Invasione ed occupazione

Da oltre 50 anni Israele occupa illegalmente la Striscia di Gaza, la Cisgiordania, Gerusalemme Est ed il Golan siriano, territori conquistati con l’uso della forza durante la famigerata Guerra dei Sei Giorni. Sono centinaia le risoluzioni delle Nazioni Unite che gli intimano di ritirarsi, a cominciare dalle risoluzioni 242 (1967) e 338 (1973) del Consiglio di Sicurezza.

L’invasione militare e l’occupazione – così come l’annessione – sono atti di aggressione categoricamente proibiti dal diritto internazionale.1

Il divieto di acquisizione di un territorio con la forza e il diritto dei popoli all’autodeterminazione sono principi cardine del diritto internazionale, non ammettono deroghe né eccezioni (jus cogens).

La violazione di tali principi – il cui rispetto è universalmente considerato essenziale per la protezione dell’interesse collettivo – integra gli estremi di un atto illecito internazionale e crea obblighi specifici in capo a diversi soggetti: lo stato aggressore deve porre immediatamente fine alla condotta illecita, risarcire tutti i danni ed offrire adeguate garanzie di non ripetizione; gli stati terzi sono obbligati a cooperare per mettere fine alla violazione, non possono in alcun modo riconoscere i risultati della violazione come legittimi né prestare alcun tipo di aiuto o assistenza nel mantenimento della stessa.2

Occupazione ed annessione sono atti di tale gravità che rilevano anche dal punto di vista del diritto penale internazionale. La guerra di conquista è catalogata come crimine contro la pace fin dai tempi del processo di Norimberga. Inoltre, nel 2010, l’Assemblea degli Stati Parte allo Statuto di Roma ha adottato per consenso un emendamento volto ad estendere la giurisdizione della Corte Penale Internazionale anche ai crimini di aggressione tra cui figurano, al primo posto della lista: invasione, occupazione, annessione, bombardamenti e blocco di porti e coste (art. 8 bis Statuto di Roma).3

Annessione

In totale spregio al diritto internazionale ed alle ripetute richieste dell’Assemblea Generale e del Consiglio di Sicurezza, Israele non solo non si è mai ritirato ma a poco a poco ha cominciato ad annettersi tutto il territorio illegalmente acquisito.
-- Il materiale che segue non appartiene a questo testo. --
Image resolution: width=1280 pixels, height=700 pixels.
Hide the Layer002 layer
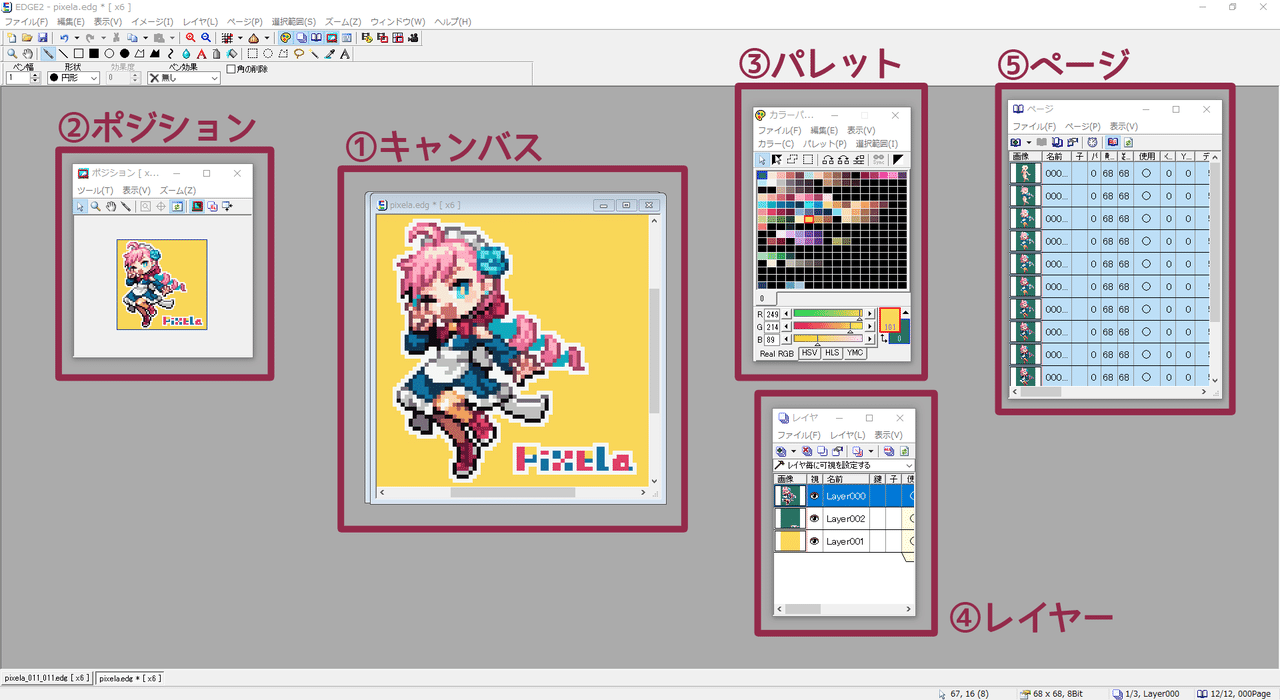[815, 518]
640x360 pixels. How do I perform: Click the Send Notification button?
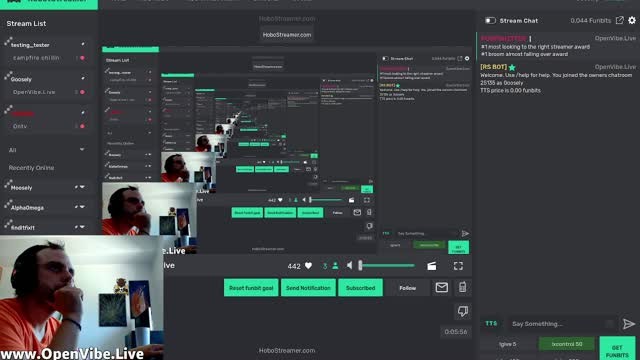click(308, 288)
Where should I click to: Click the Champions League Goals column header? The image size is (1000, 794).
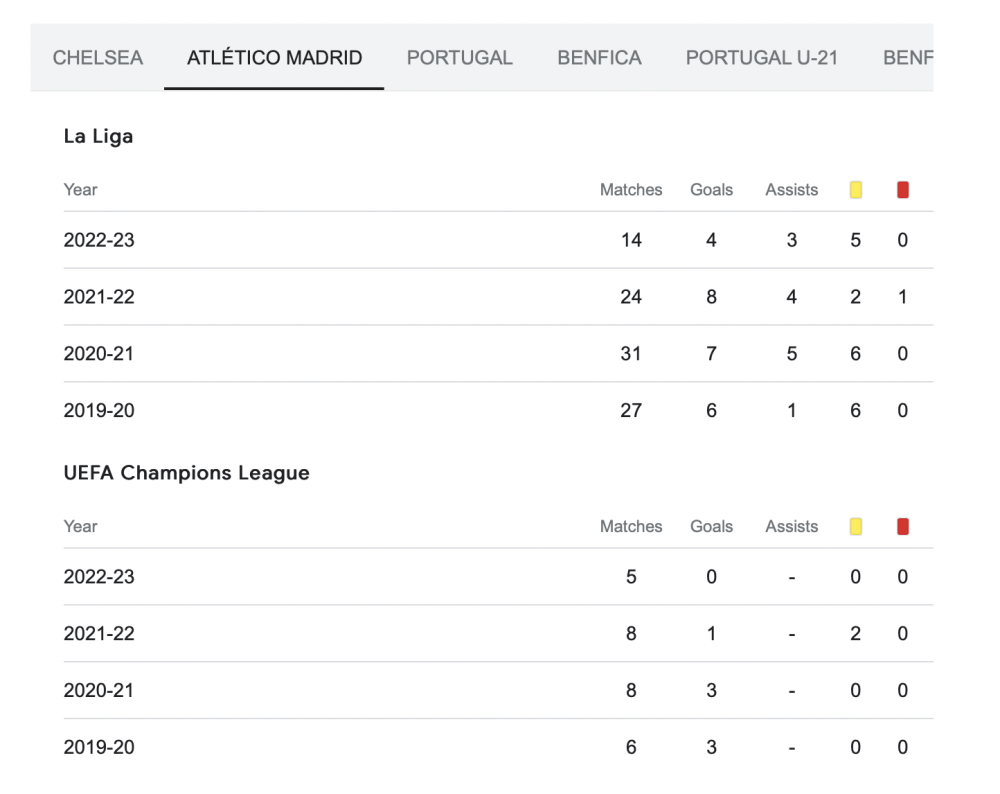pos(711,527)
Nel 1980 si sono di fatto definitivamente annessi Gerusalemme Est, nel 1981 il Golan siriano.4 Adesso è arrivato il turno della Cisgiordania.

In assenza di adeguati disincentivi, Israele consolida le sue conquiste, istituzionalizza i suoi crimini e continua indisturbato ad espandersi in nome di un ‘diritto all’autodeterminazione’ di natura biblica che, ovviamente, non ha alcun riconoscimento nel diritto internazionale moderno.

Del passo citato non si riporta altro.